Hematopoietic Stem Cell Transplantation (HSCT)

• Basics: Replacement of diseased or deficient marrow with healthy stem cells from bone marrow, cord blood, or peripheral blood.

• Types:

  • Autologous HSCT: Uses the patient’s own marrow-derived cells.

  • Allogeneic HSCT: Uses donor-derived cells (related or unrelated, sometimes matched cord blood).

• Donor Matching: HLA-matched sibling donor provides best outcomes ($\approx 14\%$ of children with SCD have a matched sibling); unrelated donors or cord blood are options when no match in family.

• Procedure Overview:

  • Conditioning: Chemotherapy with or without total body irradiation to eradicate diseased marrow and suppress the immune system.

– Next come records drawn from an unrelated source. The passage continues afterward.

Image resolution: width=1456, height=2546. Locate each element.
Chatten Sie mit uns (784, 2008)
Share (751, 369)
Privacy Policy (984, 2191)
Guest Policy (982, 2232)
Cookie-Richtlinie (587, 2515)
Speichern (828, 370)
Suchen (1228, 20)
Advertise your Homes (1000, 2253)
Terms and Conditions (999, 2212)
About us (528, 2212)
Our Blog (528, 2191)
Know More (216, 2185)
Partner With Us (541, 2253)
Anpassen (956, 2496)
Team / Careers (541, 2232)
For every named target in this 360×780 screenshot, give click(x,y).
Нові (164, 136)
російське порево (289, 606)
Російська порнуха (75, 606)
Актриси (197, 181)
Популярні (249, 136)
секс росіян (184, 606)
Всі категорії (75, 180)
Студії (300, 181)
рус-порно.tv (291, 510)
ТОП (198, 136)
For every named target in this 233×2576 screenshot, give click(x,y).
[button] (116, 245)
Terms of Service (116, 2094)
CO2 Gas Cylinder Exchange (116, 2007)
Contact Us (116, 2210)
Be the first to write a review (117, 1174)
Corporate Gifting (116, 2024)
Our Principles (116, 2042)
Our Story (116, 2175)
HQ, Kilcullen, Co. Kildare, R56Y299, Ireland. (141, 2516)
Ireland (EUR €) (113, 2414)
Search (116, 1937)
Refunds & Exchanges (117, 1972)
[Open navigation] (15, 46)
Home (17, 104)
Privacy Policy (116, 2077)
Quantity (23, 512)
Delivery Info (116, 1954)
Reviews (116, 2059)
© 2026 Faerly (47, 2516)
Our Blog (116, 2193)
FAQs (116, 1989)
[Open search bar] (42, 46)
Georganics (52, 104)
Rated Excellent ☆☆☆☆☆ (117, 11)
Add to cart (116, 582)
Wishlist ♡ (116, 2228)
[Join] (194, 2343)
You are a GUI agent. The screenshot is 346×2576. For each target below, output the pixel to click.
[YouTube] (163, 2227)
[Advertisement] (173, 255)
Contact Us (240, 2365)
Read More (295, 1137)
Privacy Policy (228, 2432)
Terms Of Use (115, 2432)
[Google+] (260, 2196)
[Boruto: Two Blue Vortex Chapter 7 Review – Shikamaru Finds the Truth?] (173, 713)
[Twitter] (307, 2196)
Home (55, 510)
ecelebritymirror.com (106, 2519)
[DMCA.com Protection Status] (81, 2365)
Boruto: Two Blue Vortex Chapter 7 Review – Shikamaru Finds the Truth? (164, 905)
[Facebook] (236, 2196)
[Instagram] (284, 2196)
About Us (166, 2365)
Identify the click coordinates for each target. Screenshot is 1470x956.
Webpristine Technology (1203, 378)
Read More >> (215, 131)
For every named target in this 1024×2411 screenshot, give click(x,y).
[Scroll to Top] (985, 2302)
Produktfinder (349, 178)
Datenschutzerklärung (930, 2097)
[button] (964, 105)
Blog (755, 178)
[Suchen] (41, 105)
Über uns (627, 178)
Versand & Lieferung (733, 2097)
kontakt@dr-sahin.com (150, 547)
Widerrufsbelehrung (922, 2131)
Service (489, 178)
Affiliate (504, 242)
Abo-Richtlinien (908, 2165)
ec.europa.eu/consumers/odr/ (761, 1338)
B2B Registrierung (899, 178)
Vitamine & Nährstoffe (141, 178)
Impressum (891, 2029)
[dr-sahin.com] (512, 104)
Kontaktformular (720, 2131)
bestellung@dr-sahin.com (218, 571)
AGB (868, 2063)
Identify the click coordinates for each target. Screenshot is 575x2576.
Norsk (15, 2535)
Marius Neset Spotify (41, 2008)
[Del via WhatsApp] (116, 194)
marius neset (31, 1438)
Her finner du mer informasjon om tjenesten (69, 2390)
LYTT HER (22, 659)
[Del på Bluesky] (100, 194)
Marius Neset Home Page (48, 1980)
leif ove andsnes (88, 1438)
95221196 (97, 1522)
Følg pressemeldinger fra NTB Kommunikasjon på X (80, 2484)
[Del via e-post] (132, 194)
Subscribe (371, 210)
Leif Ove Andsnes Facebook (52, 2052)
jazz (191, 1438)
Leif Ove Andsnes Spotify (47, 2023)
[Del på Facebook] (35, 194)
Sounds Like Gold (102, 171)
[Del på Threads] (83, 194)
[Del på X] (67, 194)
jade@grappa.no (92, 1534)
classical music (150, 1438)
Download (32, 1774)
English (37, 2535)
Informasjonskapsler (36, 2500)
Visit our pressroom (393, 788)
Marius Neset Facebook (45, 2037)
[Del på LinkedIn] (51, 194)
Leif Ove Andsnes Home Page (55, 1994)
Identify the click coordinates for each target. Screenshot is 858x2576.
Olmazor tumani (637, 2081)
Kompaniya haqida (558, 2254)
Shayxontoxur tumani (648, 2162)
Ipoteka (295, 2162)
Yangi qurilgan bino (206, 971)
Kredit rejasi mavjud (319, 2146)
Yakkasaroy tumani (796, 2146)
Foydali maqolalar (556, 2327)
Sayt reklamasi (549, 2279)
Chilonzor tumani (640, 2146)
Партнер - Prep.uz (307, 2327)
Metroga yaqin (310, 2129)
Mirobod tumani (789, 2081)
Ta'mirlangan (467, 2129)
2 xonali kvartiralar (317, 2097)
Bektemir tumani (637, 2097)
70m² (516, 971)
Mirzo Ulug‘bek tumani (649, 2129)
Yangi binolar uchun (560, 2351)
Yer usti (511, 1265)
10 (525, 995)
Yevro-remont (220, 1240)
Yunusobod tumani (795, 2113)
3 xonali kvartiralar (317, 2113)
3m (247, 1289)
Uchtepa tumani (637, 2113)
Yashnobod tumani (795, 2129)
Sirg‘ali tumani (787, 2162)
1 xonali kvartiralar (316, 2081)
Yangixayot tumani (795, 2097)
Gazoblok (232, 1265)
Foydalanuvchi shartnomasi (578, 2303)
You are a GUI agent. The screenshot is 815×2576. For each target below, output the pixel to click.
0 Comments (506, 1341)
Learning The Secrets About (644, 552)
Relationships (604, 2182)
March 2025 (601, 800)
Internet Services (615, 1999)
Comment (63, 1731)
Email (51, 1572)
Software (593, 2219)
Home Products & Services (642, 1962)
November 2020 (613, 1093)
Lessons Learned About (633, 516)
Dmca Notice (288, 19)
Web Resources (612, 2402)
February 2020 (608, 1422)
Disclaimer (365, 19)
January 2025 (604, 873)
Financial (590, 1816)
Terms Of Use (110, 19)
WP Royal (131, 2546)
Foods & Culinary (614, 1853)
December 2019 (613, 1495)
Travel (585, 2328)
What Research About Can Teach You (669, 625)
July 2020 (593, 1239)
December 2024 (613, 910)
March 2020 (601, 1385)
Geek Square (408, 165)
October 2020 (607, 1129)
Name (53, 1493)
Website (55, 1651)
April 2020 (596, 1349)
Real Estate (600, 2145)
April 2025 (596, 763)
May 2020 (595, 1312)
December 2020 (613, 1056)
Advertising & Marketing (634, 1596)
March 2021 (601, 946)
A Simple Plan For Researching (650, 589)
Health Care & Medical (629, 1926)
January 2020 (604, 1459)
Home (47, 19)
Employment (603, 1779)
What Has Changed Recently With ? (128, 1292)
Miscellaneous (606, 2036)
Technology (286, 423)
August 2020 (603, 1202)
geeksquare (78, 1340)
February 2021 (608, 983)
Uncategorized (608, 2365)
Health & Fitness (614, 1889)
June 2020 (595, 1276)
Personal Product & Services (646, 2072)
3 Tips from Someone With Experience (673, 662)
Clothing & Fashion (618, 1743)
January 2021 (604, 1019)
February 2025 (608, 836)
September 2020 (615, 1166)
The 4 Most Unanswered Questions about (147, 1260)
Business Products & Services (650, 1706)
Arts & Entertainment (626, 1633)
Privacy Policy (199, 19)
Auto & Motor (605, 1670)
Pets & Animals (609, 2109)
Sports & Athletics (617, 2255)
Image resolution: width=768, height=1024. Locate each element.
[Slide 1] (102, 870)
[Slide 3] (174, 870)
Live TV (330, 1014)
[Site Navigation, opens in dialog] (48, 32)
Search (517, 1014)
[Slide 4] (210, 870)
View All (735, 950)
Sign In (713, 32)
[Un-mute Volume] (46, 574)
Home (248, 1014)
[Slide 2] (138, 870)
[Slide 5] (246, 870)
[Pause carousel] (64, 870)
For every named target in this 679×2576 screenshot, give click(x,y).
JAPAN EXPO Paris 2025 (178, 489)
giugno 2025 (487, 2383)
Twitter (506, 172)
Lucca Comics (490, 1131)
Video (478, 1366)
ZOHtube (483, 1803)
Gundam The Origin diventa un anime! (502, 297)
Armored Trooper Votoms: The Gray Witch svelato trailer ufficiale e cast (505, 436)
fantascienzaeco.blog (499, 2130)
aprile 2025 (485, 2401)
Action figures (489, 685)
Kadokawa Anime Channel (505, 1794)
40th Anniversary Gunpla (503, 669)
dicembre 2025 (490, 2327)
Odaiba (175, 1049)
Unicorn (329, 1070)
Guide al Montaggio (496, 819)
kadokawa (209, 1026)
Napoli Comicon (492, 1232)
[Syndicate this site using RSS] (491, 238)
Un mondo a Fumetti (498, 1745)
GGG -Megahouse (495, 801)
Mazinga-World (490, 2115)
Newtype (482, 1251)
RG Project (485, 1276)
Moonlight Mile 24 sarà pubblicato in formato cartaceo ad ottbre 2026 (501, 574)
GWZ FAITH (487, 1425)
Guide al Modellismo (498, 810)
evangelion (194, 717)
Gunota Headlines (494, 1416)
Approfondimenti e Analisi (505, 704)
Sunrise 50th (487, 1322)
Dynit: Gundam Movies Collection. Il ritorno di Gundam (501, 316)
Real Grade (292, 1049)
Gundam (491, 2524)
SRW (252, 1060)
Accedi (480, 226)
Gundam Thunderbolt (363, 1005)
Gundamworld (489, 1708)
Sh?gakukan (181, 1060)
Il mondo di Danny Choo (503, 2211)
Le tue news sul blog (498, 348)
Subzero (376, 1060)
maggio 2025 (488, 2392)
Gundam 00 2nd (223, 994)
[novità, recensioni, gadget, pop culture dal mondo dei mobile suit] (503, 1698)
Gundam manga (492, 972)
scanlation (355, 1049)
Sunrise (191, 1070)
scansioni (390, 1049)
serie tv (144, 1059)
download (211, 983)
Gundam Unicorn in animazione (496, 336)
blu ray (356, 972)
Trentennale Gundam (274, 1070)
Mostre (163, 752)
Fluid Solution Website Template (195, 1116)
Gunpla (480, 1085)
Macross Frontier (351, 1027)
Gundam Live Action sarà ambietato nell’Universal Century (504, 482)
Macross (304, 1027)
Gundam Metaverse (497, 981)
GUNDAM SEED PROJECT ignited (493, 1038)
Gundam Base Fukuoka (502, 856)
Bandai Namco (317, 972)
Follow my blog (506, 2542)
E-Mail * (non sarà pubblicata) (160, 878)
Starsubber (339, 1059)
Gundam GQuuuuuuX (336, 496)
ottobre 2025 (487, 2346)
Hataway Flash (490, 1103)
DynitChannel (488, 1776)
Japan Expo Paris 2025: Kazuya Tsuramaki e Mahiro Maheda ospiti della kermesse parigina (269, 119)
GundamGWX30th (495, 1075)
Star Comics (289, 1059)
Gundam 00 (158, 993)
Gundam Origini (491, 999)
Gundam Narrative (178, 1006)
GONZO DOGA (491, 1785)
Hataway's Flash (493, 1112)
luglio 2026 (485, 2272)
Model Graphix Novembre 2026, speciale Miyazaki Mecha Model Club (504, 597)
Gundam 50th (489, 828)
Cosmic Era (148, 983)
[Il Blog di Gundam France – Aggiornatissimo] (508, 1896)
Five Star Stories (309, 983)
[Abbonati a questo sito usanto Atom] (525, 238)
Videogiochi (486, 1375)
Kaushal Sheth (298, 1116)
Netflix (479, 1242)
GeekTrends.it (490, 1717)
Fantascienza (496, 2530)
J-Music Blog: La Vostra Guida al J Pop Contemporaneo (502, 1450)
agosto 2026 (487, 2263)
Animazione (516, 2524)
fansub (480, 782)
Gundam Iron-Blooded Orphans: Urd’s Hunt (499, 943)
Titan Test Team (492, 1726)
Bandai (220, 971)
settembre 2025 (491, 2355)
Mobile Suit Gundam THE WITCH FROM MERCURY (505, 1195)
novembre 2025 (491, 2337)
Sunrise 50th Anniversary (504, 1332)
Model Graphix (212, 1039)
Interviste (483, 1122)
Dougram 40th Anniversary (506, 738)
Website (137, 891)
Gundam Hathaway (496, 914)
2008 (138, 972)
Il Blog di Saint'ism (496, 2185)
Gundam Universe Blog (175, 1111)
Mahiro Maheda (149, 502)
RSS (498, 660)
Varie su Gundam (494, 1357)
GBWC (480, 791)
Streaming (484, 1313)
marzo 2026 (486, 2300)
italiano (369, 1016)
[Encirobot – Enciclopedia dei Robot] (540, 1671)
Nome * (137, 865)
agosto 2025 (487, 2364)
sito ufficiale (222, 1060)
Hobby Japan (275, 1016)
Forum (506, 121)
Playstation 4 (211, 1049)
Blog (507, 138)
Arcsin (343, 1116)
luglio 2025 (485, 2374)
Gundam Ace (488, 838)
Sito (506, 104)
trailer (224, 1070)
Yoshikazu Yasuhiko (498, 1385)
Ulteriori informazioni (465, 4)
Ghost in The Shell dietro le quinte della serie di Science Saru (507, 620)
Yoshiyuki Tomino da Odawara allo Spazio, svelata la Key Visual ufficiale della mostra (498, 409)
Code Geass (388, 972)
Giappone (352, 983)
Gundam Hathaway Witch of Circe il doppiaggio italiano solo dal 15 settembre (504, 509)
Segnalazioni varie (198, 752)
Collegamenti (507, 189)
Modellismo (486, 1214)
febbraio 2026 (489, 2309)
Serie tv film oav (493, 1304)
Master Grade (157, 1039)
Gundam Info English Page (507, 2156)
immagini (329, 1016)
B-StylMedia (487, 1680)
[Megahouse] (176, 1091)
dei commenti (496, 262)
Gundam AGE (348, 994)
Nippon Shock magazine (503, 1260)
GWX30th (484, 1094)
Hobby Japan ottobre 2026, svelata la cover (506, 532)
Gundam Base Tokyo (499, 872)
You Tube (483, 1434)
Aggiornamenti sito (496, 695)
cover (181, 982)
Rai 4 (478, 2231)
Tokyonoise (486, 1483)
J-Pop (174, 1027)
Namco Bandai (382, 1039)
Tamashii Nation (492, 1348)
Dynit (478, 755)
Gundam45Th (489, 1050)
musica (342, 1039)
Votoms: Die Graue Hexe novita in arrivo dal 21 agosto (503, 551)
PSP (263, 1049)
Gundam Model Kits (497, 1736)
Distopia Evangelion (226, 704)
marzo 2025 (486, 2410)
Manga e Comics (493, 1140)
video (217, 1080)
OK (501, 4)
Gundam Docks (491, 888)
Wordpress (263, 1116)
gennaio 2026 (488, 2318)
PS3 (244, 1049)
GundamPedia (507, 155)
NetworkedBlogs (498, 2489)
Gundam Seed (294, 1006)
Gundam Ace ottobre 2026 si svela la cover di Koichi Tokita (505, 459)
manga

  • Transplant Infusion: Donor stem cells infused intravenously; cells engraft in bone marrow within 2–4 weeks.

  • Post-transplant: Pancytopenia lasts several weeks; risk of infection, anemia, and bleeding; graft-versus-host disease (GVHD) is a major concern.

• Nursing Considerations:

  • Strict isolation during conditioning and early engraftment.

  • Monitor organ function and hydration, nutrition, and infection signs.

  • Post-discharge: Teach home care, medication administration, signs of GVHD, and when to seek care; coordinate follow-up and school reintegration.

  • Family support and psychosocial considerations are essential.

• Outcomes: Goal is proper marrow function with normal blood cell production; overall success includes infection prevention, good nutrition, and prevention of GVHD.

Growth and Development (and Safety Alerts)

• Developmental Physiology of Hematopoiesis:

  • RBC production begins as early as the second week of gestation; WBC and platelet production by 8 weeks gestation.

  • Early production in yolk sac and liver; bone marrow becomes dominant by 20–24 weeks.

  • Newborns have elevated RBC counts due to high erythropoietin levels; RBC levels fall to about $9-11\ \mathrm{g/dL}$ by 2–3 months, then rise toward adult levels.

  • Newborns have lower platelet levels than older children and adults.

• Growth Monitoring: Regular height/weight measurements, growth percentile tracking, nutritional assessment.

• Safety Alerts and Considerations:

  • Medication Safety: Store medications (e.g., oral iron) safely to avoid accidental poisoning.

  • Infection Prevention: Critical in conditions like SCD and during HSCT.

  • Hydration: Emphasize critical role in managing crises (especially SCD).

  • Genetic counseling for inherited disorders.

  • Importance of newborn screening and immunizations.

  • Safe practices for transfusions (two-RN check, appropriate fluid use).

  • Education for families and school personnel on long-term care and transition to adulthood. The developmental changes in hematologic values influence interpretation of complete blood counts in infants and children.